#### DIRECTIVE 1:
In the thread on Roman-numeral sorting, rewrite the lines from "On Sep 7, 2014, at" to "for x > 3899.", putting "lookup table" in place of "Roman-to-integer table".
#### DIRECTIVE 2:
In the thread on Roman-numeral sorting, why was 3899 picked for the Roman-to-integer table?

#### GIVEN PASSAGE:
## Start

On Sep 7, 2014, at 7:40 PM, Henrik Bengtsson wrote:
> Thank you David - it took me awhile to get back to this and dig into
> it. It's clever to imitate gtools::mixedorder() as far as possible.
> A few comments:
>
> 1. It took me a while to understand why you picked 3899 in your
> Roman-to-integer table; it's because roman(x) is NA for x > 3899.
> (BTW, in 'utils', there's utils:::.roman2numeric() which could be
> utilized, but it's currently internal.)
Yes, that was the reason. I didn't think I needed a Roman-to-numeric function
because I discovered the roman numbers were actually simple numeric vectors to
which a class had been assigned and that it was the class-facilities that did
all the work. The standard Ops functions were just acting on numeric vectors.
If one doesn't take care, their "romanity" can be lost:
> R <- as.roman(10^(0:4))
> R
[1] I X C M <NA>
> unclass(R)
[1] 1 10 100 1000 NA
> sum(R, na.rm=TRUE)
[1] 1111
> as.roman(sum(R, na.rm=TRUE))
[1] MCXI
>
> 2. I think you forgot D=500 and M=1000.
Quite possible. I suspect Greg will have corrected the omission, but if not,
this will be helpful to him.
>
> 3. There was a typo in your code; I think you meant rank.roman instead
> of rank.numeric in one place.
>
I understood Greg's intention to wrap this into the mixedorder and mixed sort
duo.
Best;
David.
> 4. The idea behind nonnumeric() is to identify non-numeric substrings
> by is.na(as.numeric()). Unfortunately, for romans that does not work.
> Instead, we need to use is.na(numeric(x)) here, i.e.
>
> nonnumeric <- function(x) {
> suppressWarnings(ifelse(is.na(numeric(x)), toupper(x), NA))
> }
>
> Actually, gtools::mixedorder() could use the same.
>
> 5. I undid your ".numeric" to ".roman" to minimize any differences to
> gtools::mixedorder().
>
>
> With the above fixes, we now have:
>
> mixedorderRoman <- function (x)
> {
> if (length(x) < 1)
> return(NULL)
> else if (length(x) == 1)
> return(1)
> if (is.numeric(x))
> return(order(x))
> delim = "\\$\\@\\$"
> # NOTE: Note that as.roman(x) is NA for x > 3899
> romanC <- as.character( as.roman(1:3899) )
> numeric <- function(x) {
> suppressWarnings(match(x, romanC))
> }
> nonnumeric <- function(x) {
> suppressWarnings(ifelse(is.na(numeric(x)), toupper(x),
> NA))
> }
> x <- as.character(x)
> which.nas <- which(is.na(x))
> which.blanks <- which(x == "")
> if (length(which.blanks) > 0)
> x[which.blanks] <- -Inf
> if (length(which.nas) > 0)
> x[which.nas] <- Inf
> delimited <- gsub("([IVXCLM]+)",
> paste(delim, "\\1", delim, sep = ""), x)

## End

[Item-finding records]

## Start

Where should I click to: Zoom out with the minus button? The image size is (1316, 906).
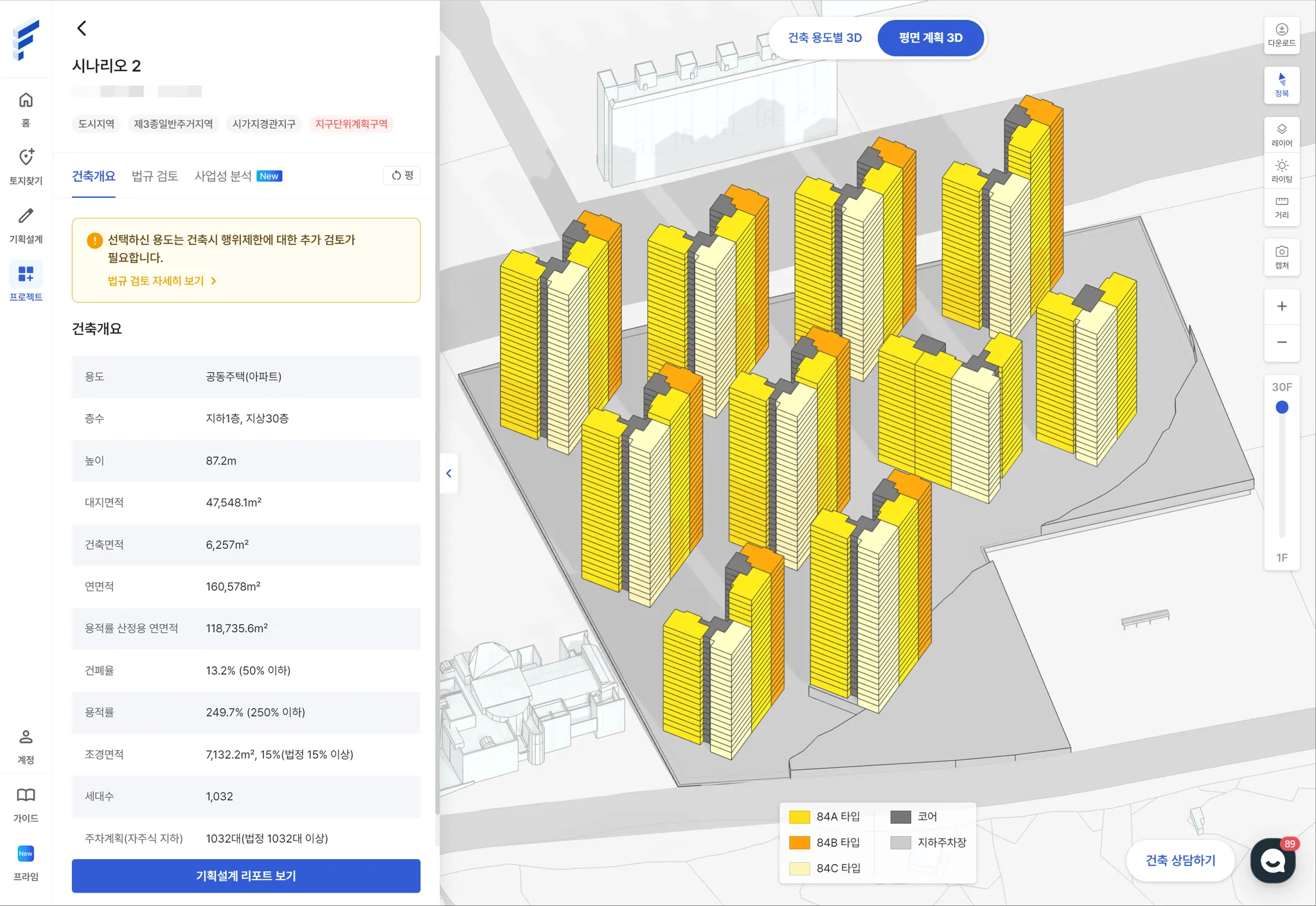click(x=1281, y=342)
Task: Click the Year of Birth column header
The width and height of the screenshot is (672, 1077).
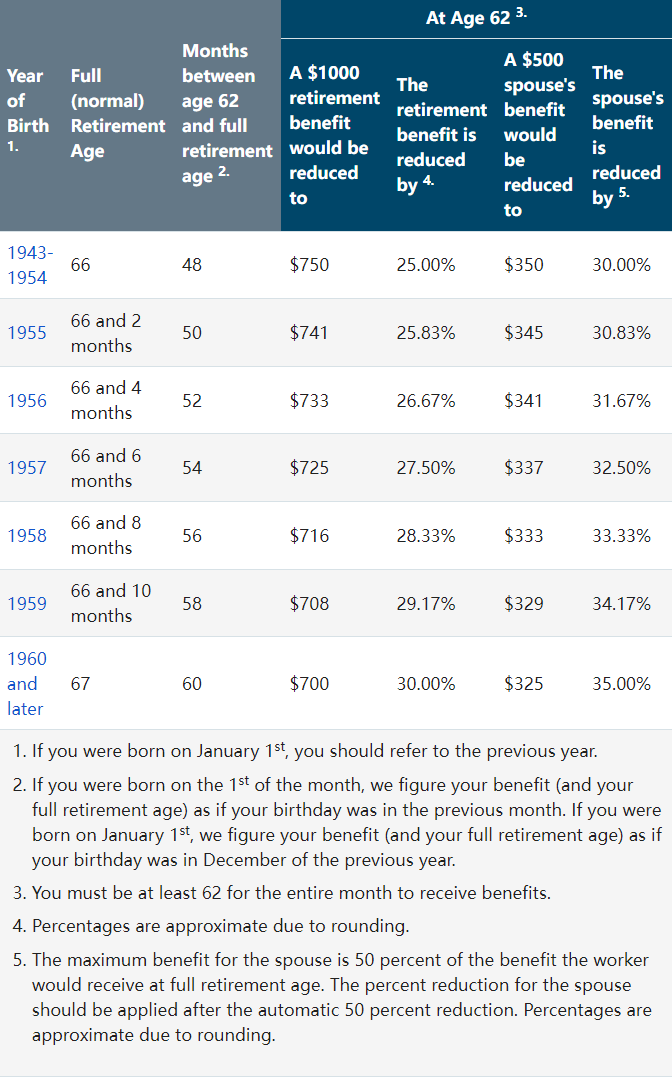Action: point(27,110)
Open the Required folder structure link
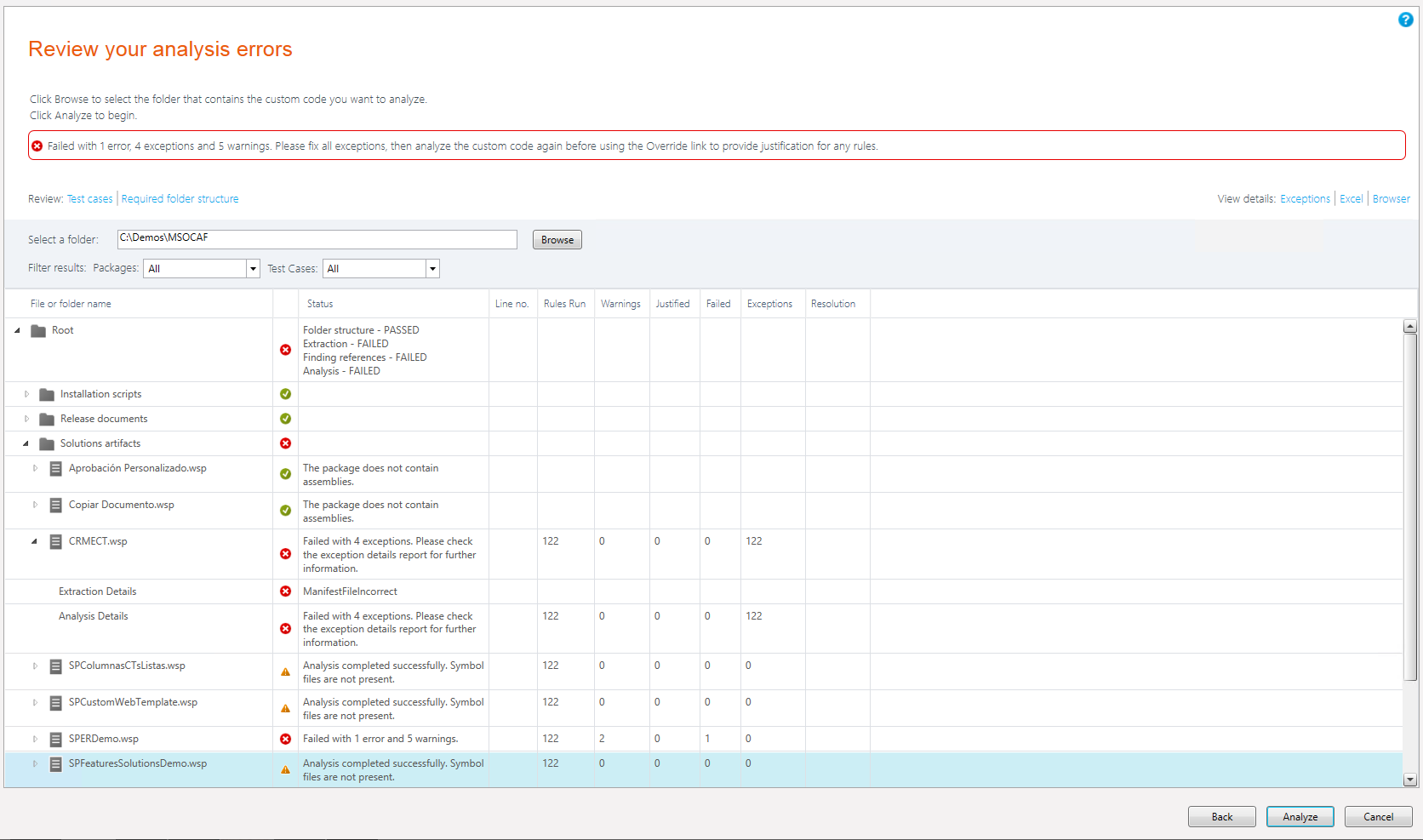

## End

#### OUTPUT 1:
On Sep 7, 2014, at 7:40 PM, Henrik Bengtsson wrote:
> Thank you David - it took me awhile to get back to this and dig into
> it. It's clever to imitate gtools::mixedorder() as far as possible.
> A few comments:
>
> 1. It took me a while to understand why you picked 3899 in your
> lookup table; it's because roman(x) is NA for x > 3899.

#### OUTPUT 2:
Because roman(x) is NA for x > 3899.